# Exercise requirements:
When a line in the data below includes "trash", pick it out and copy it.

(Data entries)
-------------------------
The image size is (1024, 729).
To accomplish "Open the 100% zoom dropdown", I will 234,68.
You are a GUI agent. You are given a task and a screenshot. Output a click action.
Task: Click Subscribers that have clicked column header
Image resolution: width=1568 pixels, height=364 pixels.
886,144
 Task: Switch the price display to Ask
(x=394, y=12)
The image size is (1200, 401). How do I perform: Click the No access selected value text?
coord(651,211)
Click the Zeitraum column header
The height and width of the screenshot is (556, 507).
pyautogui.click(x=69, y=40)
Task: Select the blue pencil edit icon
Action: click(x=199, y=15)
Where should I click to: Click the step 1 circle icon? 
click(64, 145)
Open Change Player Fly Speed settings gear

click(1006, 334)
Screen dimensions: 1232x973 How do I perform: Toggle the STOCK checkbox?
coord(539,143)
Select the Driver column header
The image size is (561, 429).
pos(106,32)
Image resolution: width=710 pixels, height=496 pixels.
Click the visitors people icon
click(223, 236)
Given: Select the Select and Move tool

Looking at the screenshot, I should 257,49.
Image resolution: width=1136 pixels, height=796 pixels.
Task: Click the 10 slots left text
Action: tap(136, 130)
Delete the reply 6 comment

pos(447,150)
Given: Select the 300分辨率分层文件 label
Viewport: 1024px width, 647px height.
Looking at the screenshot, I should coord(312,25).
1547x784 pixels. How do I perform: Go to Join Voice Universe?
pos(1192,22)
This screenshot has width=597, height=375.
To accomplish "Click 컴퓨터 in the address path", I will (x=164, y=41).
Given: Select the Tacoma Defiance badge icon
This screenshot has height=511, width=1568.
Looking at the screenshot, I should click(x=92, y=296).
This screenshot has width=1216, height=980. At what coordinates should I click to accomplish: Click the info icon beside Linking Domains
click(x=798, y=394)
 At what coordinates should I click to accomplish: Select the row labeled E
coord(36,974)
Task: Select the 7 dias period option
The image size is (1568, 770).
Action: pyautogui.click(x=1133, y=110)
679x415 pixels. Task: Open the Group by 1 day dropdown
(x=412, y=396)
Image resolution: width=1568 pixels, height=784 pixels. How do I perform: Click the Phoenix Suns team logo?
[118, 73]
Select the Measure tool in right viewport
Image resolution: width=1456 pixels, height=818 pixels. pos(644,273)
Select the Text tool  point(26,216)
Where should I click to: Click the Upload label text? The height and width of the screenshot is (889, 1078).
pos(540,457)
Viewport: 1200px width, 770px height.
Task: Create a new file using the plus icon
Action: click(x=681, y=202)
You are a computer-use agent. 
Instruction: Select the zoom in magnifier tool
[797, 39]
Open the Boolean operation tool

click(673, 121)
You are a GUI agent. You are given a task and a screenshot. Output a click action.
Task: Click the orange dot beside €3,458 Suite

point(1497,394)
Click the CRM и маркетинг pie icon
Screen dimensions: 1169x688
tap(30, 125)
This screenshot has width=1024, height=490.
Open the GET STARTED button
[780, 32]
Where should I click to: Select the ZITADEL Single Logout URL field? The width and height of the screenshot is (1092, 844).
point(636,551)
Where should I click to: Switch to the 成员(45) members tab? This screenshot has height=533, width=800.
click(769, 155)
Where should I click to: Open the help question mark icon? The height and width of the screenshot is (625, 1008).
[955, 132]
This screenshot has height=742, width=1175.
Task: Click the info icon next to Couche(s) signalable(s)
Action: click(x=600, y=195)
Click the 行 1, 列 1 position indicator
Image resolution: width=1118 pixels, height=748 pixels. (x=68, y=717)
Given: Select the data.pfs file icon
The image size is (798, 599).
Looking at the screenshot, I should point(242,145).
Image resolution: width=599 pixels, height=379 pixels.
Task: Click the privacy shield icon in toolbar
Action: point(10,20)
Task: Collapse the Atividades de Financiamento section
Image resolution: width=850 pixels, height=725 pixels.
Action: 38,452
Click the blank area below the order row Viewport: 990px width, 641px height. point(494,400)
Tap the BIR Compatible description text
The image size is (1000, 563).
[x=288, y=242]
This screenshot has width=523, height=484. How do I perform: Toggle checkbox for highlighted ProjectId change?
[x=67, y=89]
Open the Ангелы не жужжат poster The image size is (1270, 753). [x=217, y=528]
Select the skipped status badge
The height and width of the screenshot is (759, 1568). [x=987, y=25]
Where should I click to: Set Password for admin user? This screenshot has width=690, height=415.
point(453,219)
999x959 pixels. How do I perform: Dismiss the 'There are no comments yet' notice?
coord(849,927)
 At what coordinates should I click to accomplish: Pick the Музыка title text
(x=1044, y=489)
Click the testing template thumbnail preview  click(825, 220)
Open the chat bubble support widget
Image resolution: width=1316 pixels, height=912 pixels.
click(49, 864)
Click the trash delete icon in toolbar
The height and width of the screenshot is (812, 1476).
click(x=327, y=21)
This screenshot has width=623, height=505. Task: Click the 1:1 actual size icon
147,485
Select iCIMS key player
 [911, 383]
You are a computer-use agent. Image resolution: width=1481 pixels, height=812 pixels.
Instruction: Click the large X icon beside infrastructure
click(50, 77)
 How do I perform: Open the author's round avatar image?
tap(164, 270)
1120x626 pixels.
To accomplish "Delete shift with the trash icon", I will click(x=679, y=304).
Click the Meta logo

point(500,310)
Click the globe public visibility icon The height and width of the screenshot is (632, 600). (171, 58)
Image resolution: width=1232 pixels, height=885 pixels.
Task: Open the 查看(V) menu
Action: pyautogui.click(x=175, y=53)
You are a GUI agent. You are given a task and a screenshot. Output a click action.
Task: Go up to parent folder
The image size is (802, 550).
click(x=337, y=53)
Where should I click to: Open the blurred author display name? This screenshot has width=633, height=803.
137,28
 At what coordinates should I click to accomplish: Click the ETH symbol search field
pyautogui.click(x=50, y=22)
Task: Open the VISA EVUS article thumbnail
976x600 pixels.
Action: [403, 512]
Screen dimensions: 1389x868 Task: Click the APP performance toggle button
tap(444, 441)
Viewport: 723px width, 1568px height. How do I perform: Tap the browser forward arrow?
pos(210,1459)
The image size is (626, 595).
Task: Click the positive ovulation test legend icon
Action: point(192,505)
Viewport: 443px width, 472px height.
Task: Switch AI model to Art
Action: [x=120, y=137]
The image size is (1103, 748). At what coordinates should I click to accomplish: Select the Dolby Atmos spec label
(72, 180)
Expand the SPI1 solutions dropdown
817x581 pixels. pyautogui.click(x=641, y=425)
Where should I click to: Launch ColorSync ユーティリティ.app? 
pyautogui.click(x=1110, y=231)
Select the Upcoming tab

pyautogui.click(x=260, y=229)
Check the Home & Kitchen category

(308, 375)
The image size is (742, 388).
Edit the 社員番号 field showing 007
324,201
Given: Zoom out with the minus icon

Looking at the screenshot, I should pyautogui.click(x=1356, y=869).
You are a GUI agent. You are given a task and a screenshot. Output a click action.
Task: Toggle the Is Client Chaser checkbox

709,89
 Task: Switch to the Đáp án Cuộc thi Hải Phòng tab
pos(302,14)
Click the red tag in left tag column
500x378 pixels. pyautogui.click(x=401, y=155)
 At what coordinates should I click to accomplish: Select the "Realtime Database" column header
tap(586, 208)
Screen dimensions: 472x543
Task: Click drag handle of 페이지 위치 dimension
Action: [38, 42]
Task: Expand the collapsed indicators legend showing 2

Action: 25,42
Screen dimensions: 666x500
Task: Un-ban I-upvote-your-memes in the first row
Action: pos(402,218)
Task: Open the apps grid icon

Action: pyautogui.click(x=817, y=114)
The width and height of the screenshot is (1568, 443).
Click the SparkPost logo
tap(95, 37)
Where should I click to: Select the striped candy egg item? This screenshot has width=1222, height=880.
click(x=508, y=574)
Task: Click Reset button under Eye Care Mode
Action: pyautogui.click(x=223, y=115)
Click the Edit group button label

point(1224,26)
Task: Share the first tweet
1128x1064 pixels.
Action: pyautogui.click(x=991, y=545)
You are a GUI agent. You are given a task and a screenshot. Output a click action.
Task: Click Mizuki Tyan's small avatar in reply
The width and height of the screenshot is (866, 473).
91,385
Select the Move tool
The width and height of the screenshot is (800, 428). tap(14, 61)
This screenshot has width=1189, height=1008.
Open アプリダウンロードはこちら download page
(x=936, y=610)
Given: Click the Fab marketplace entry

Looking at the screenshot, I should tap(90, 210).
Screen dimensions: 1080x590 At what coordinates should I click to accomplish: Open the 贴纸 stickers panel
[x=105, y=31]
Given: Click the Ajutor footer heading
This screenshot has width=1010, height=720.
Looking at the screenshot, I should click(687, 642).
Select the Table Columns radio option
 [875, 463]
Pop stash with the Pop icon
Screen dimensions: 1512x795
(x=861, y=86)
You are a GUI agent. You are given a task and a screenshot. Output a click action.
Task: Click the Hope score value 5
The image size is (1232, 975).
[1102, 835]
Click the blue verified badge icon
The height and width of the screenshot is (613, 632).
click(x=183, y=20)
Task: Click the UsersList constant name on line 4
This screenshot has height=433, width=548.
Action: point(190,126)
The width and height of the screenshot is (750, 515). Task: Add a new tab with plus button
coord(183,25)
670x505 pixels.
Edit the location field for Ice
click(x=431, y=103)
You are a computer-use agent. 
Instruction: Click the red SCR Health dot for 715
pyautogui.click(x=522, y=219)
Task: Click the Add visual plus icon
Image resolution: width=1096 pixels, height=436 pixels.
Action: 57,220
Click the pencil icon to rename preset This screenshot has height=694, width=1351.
-------------------------
# Your response:
Click the trash delete icon in toolbar
To accomplish "Delete shift with the trash icon", I will click(x=679, y=304).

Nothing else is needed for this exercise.